What is a roti?
Roti is a round-shaped flatbread made with whole wheat flour, salt and water. Water is added gradually to the flour and the dough is kneaded with bare hands until it reaches the right consistency. It is then left to rise, and when the dough has risen it is rolled into small balls; each get flattened with a rolling pin into a nice even round shape.
There are different ways to prepare a roti. One way is by using a ‘tawa’ (a cast-iron flat round pan), the second is by using an open flame (usually used for a smaller roti), and the third is by using a frying pan.
Roti originated in India, where it is also referred to as ‘chapati’, but its popularity has spread throughout the world from Asia to South Africa, from South America to the Caribbean, and so on. While roti refers to the flatbread only, it is basically implied that roti is eaten with, for example, vegetables, curry potatoes, daal (Indian spiced lentils), and fish or meat.
Tips for Eating Roti:
Three ways to eat roti:
- Using your hands – ‘tear’ the roti into pieces and use it to scoop up the side dishes.
- Using a knife and fork – cut the roti into bite-size pieces before eating it.
- Stuffing the roti – fold the roti or roll it up as a wrap and then bite into it.
Personally, my preferred way to eat a roti is the ‘old-fashioned’ and trusted (insider) way: by using my hands. It is good manners (not to mention hygienic) to wash your hands before eating with them. Although you might not think it is good etiquette to eat with your hands, when it comes to roti it is in fact recommended to do so, because this way you include an extra one of your senses (touch) to the roti eating experience, besides the smell, look and taste of it. If you want to get the full experience, dig in there with your hands and eat like the locals do!

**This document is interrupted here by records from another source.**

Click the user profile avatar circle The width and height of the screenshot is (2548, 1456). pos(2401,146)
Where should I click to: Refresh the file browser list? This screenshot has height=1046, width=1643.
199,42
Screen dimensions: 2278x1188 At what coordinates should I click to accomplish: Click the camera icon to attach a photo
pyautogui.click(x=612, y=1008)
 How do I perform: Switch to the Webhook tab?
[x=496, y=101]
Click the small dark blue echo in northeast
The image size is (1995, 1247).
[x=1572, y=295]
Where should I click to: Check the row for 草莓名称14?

Here is a short YouTube video that shows three ladies demonstrating how they each eat a roti based on the local customs in the country where they are from.
Did you know:
- There are different types of roti. A few of them are: the plain roti (also known as sada roti), dhalpuri (roti stuffed with ground yellow split peas and spices), and aloopuri (roti stuffed with potato and spices).
- The roti puffs up like a balloon when it’s being cooked before it deflates again and returns to its round shape.
- The yellow color of the curry may stain your fingernails when you eat with your hands. This is why some people prefer to use utensils instead of their fingers.